In conversation with… Tamara Repetto

RotaGiorgino’s  In Conversation with... series continues with Italian artist Tamara Repetto

Tamara Repetto Portrait

Tamara Repetto at work – Photography by AnnaMaria La Mastra

Tamara Repetto is a “multi-form” artist who sees nature as her creative laboratory. Originally from Genoa, Italy, she now lives between Voltaggio and Luxembourg

RG: What inspires Tamara Repetto?

TR: Nature has always been fundamental for human life and today it imposes itself urging us to reflect on environmental disasters, the relationship between nature and culture, the future of the landscape and frontiers of bio-law. It is impossible not to realise that nature is the protagonist of contemporary culture, hence my need to say it.
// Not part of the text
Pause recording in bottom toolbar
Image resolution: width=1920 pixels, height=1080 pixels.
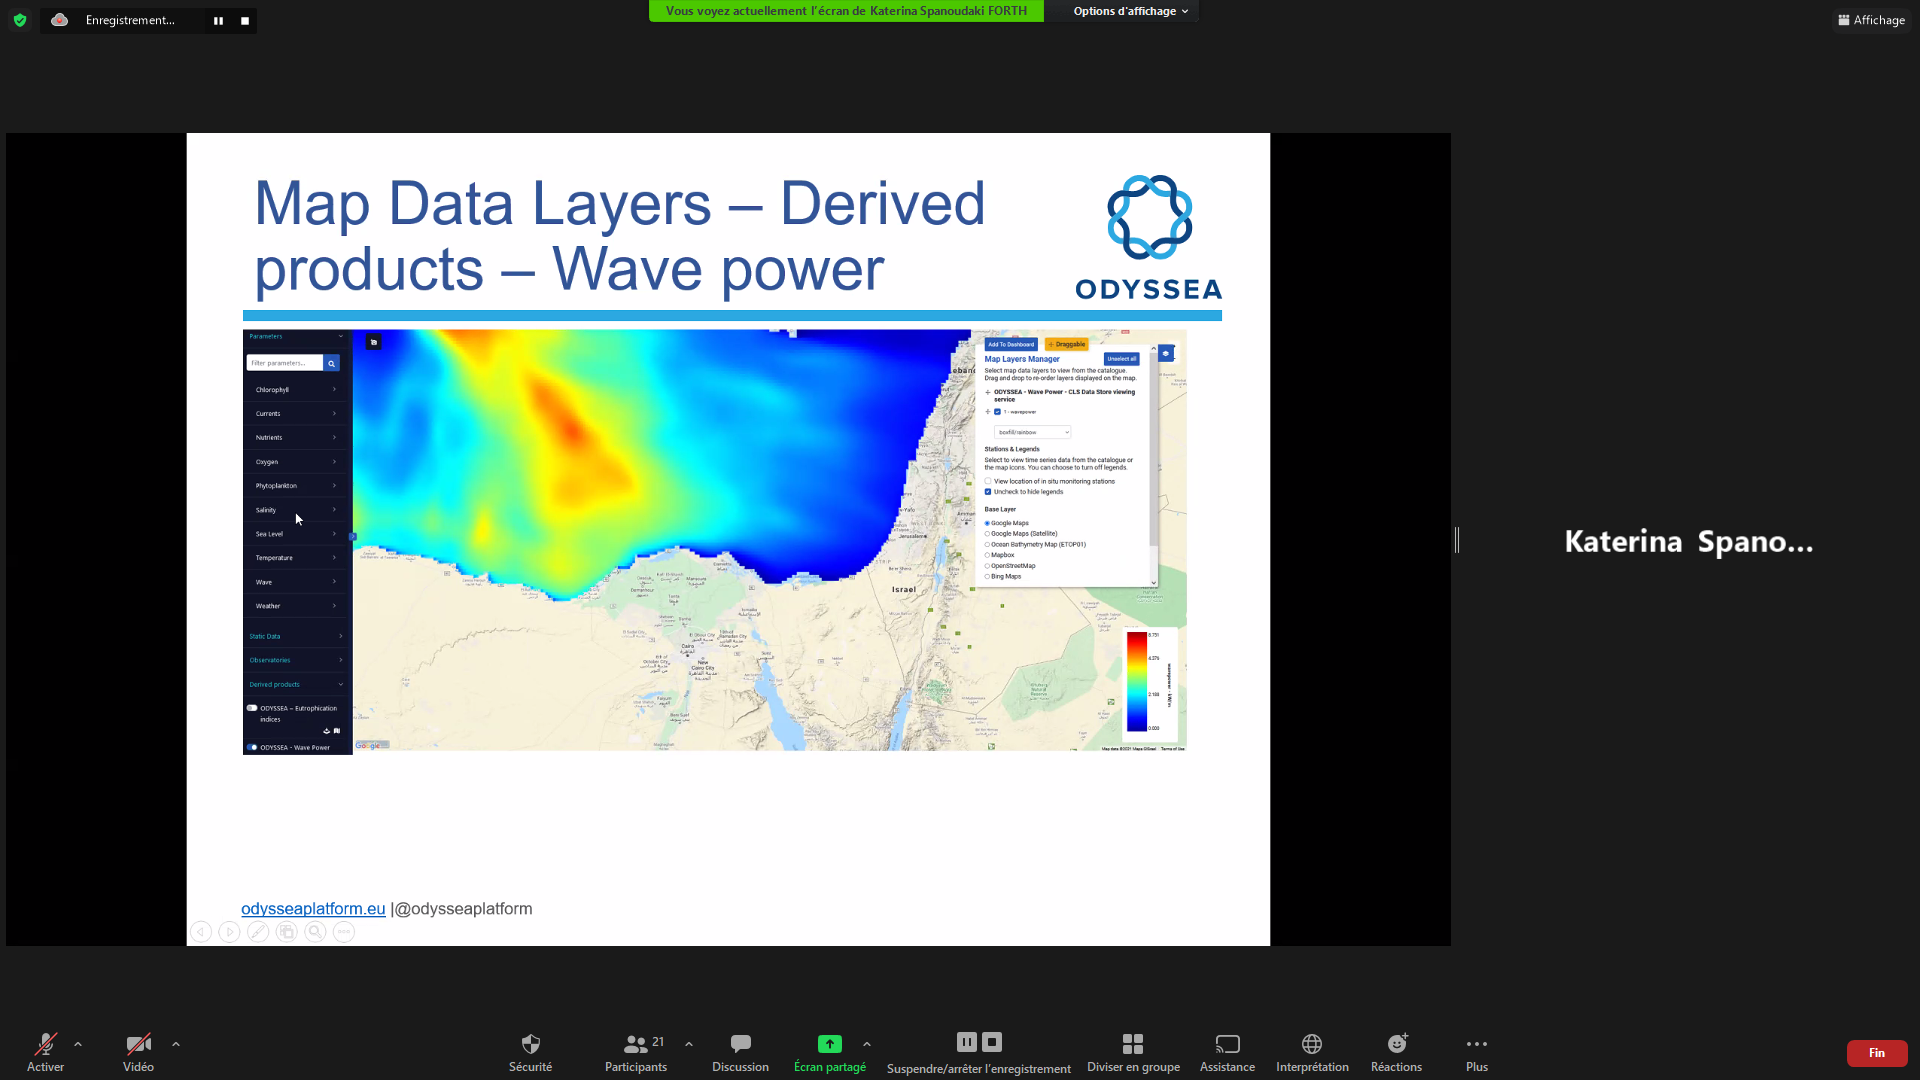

This storytelling takes place through the combination of art and technology; for me a suitable practice to get to a dialogue with nature allowing me to bring out from mutism the most vital and enigmatic part of the macrocosm-microcosm and therefore becoming a media to deepen further.

Nature, and its many figurative representation, was in the Renaissance the ground of convergence between art and science, as the Vitruvian man reminds us.

In addition to this, the use of technology is fundamental for the olfactory experience which, due to its invisible size, is scarcely manageable through the usual and visual tools of design.

To make the invisible considerable, it is necessary to invent other media, formulas, new expressive languages, make it visible, otherwise oblivion would be the penalty.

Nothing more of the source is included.